Bei "Jugend trainiert für Olympia" ist

 der Vizelandesmeister im Handball der Wk II-Jungen hervorzuheben, die sich lediglich den Sportschulen geschlagen geben mussten. "Diese ausgezeichnete Platzierung ist nur durch die gute Arbeit in den Vereinen unserer Region möglich", bedankte sich Gabi Seebach für die seit Jahren fruchtbare Kooperation. Einen weiteren großen Erfolg verbuchten die Gymnasiasten beim Gänsefurther Staffellauf. Der Sieg über 16 mal 800 Meter brachte kistenweise alkoholfreie Getränke, die am Ende des Schuljahres allen Schülern zu Gute kamen: bei der Wanderung auf den Brocken. Die gemeinsame Aktion des gesamten Gymnasiums am vorletzten Schultag war zugleich ein Höhepunkt des Schuljubiläums und wird allen, die dabei waren, noch lange in Erinnerung bleiben. Die Jüngeren werden gewiss im selben Atemzug noch das Zirkusprojekt nennen, durch das im vergangenen Herbst die ganze Stadt vom Manegefieber gepackt wurde. "Die Zusammenarbeit mit den anderen Calbenser Schulen war sehr wichtig für die Identität und das Miteinander in der Stadt", schätzt die Sportlehrerin ein und die bunt besuchten Vorstellungen gaben dem Recht.

    Das Volleyballturnier in den Weihnachtsferien hat sich im zweiten Jahr als neue Tradition etabliert. Hier treten ehemalige Gymnasiasten gegen die Oberstufenschüler und sogar eine Lehrermannschaft an - ein Wiedersehen also, auf die sportliche Art. Erwähnenswert sind zudem das Volleyballturnier zum Welt-Aids Tag in Bernburg und der Erfolg der Fußball-Mädchen beim "Burger Cup" in Aschersleben.

Schulintern veranstaltet und doch mit riesiger Außenwirkung anvancierte der erste Sponsorenlauf zu einem weiteren sportlichen Höhepunkt. Als Auftakt zum Schuljubiläum wurden durch die Schüler viele Förderer mobilisiert, die die sportlichen Leistungen der Gymnasiasten honorierten. Den Großteil der eingenommen Summe spendeten sie später einem Hilfsprojekt in Japan.

   Vom Engagement der Schüler zeigt sich die Sportlehrerin immer noch begeistert: "Der Zusammenhalt an diesem Tag war einfach toll und die Schüler waren stolz auf ihre Leistungen, und dass sie dabei etwas Nützliches für andere getan haben." Wie so oft waren auch hier die Eltern zur Stelle, denen die Kollegen gar nicht genug für ihre Hilfe bei den verschiedensten Veranstaltungen danken können.
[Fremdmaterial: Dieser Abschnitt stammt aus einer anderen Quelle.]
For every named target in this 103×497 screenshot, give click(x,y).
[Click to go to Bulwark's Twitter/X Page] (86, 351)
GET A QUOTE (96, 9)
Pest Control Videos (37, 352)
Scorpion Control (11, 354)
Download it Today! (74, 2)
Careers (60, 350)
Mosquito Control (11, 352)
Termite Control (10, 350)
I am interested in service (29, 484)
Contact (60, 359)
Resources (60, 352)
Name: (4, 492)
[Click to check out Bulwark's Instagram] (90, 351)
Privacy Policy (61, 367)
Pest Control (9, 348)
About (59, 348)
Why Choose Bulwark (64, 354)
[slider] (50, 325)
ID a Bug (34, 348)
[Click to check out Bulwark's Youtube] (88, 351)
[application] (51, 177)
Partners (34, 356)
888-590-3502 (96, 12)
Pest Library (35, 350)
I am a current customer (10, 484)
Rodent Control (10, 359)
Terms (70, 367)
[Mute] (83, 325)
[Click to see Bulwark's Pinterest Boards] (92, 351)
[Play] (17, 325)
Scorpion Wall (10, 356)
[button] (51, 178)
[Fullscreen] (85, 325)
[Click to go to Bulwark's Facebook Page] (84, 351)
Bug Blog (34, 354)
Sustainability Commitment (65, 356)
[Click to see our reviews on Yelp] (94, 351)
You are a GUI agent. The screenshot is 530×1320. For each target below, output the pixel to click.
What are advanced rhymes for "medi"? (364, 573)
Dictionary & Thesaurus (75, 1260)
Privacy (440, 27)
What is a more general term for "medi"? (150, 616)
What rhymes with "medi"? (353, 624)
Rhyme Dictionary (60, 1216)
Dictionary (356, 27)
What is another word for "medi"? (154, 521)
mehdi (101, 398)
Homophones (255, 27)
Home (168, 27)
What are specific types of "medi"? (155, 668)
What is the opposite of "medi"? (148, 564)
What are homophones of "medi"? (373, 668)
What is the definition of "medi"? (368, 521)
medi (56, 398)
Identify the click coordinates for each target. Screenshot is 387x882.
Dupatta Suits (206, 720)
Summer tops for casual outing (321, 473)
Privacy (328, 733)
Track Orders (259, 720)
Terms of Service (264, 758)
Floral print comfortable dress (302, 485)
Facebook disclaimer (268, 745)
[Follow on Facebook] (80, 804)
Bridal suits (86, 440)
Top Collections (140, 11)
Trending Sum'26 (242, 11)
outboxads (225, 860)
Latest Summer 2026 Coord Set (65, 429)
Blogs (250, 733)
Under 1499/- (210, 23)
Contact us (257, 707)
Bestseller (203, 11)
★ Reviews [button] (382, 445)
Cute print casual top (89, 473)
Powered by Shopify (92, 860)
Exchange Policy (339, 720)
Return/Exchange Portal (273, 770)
   Kaum Reserven gibt es übrigens im Ganztagsprogramm der Schule, denn über mangelnden Zulauf können sich die sportlichen Angebote wahrlich nicht beschweren. "Die Halle ist in der Regel voll ausgelastet und auch personell sind wir an unserer Grenze angekommen", erklärt Gabi Seebach.

   Die Spielgeräte, die von gewonnenen Prämien für den Schulhof angeschafft wurden, sind ein kleiner Trost.